News, Science & Research

Science & Research Roundup

By and
News Editor and Science & Research Editor
Wednesday, January 31, 2018

Enzyme shown to regulate inflammation, metabolism in fat tissue

A study conducted by researchers at the University identified an enzyme, SNRK, that could play a role in combating obesity in humans, according to a University press release.

The study focused closely on the two primary sources of fat in the human body: white and brown fat tissue. White fat, which is linked to obesity, stores excess calories while brown fat burns calories to produce heat. SNRK alters the physiology of fat tissue in mice, reducing inflammation in white fat cells and increasing the metabolism of brown fat cells.

Researchers bred mice without the gene that produces SNRK and compared their fat tissue to that of normal mice. They found that mice lacking the SNRK enzyme had a “higher concentration of microphages” — immune cells used as markers for inflammation — in their white fat tissue than normal mice. The mice lacking the SNRK enzyme were also heavier and had a lower metabolic rate, indicating that the absence of SNRK affected the functioning of brown fat.

Researchers then examined SNRK’s effect on humans, studying a group of 12,000 women. They found that mutations in the “genes responsible for SNRK production … were directly associated with higher body mass index” and risk of obesity. The study, which was led by Jie Li, a research associate in epidemiology at Brown, and Bin Feng, a research associate in epidemiology at the Alpert Medical School, was published in the academic journal “Diabetes.”

Virtual reality used to control robots

A new study led by a team of undergraduate and graduate students allows users to control robots in virtual reality. Researchers hope the technology will be used to control robots remotely from large distances, bringing users directly into the surroundings of the robot.

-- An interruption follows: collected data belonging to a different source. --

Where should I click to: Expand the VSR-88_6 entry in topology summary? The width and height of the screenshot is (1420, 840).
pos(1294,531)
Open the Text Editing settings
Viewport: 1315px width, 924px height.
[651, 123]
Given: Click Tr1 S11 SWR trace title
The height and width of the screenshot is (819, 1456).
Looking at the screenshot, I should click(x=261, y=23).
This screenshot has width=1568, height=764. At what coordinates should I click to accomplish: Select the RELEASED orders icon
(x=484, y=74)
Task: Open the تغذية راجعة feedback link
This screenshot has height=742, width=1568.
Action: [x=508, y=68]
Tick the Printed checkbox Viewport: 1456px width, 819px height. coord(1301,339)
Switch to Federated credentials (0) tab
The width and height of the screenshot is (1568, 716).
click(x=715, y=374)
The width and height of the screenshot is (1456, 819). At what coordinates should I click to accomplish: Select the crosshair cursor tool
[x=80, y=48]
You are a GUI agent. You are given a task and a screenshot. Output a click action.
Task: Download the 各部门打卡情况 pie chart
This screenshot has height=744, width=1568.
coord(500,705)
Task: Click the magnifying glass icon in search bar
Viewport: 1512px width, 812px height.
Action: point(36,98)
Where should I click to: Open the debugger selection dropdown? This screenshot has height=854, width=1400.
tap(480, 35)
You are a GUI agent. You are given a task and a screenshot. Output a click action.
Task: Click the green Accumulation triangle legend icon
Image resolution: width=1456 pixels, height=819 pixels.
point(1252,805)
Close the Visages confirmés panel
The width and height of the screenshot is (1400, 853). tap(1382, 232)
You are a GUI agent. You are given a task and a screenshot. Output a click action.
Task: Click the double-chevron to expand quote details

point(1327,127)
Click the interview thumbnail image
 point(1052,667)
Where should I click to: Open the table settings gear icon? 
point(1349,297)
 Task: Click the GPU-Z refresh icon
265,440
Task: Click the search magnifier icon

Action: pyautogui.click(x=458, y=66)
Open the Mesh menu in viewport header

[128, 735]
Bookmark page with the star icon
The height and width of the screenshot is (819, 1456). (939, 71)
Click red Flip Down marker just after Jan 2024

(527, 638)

Robots are particularly useful in environments that are not accessible to humans, such as distant planets and dangerous war zones. Today’s technology allows operators to see the robot’s surroundings using normal camera software, but controllers will now be able to fully immerse themselves in a robot’s environment using the team’s new techniques.

An HTC vive virtual reality headset controlled the robot located in the Humans to Robots lab, headed by Assistant Professor of Computer Science Stefanie Tellex. Furthermore, the team was able to control a robot located in Cambridge, Massachusetts over 41 miles away.

In the future, researchers hope to move the robot in more complex ways, including navigating it around an environment rather than just moving it in a predefined manner. The study was led by David Whitney GS and Eric Rosen ’18.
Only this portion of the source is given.